Stored records
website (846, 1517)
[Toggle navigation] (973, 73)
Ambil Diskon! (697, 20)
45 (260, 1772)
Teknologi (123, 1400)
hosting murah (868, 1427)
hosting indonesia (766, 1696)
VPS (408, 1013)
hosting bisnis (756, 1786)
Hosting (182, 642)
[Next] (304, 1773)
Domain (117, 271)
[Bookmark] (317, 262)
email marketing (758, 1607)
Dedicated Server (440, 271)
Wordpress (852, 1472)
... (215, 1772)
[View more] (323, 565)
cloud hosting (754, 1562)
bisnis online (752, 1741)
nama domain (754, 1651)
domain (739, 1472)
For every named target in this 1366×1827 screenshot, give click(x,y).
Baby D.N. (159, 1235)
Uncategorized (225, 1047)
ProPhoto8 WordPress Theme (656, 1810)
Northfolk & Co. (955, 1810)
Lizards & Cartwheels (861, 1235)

## TASK DETAILS:
All the records, as written, must be given again.

## RESPONSE BOX:
website (846, 1517)
[Toggle navigation] (973, 73)
Ambil Diskon! (697, 20)
45 (260, 1772)
Teknologi (123, 1400)
hosting murah (868, 1427)
hosting indonesia (766, 1696)
VPS (408, 1013)
hosting bisnis (756, 1786)
Hosting (182, 642)
[Next] (304, 1773)
Domain (117, 271)
[Bookmark] (317, 262)
email marketing (758, 1607)
Dedicated Server (440, 271)
Wordpress (852, 1472)
... (215, 1772)
[View more] (323, 565)
cloud hosting (754, 1562)
bisnis online (752, 1741)
nama domain (754, 1651)
domain (739, 1472)
For every named target in this 1366×1827 screenshot, give click(x,y).
Baby D.N. (159, 1235)
Uncategorized (225, 1047)
ProPhoto8 WordPress Theme (656, 1810)
Northfolk & Co. (955, 1810)
Lizards & Cartwheels (861, 1235)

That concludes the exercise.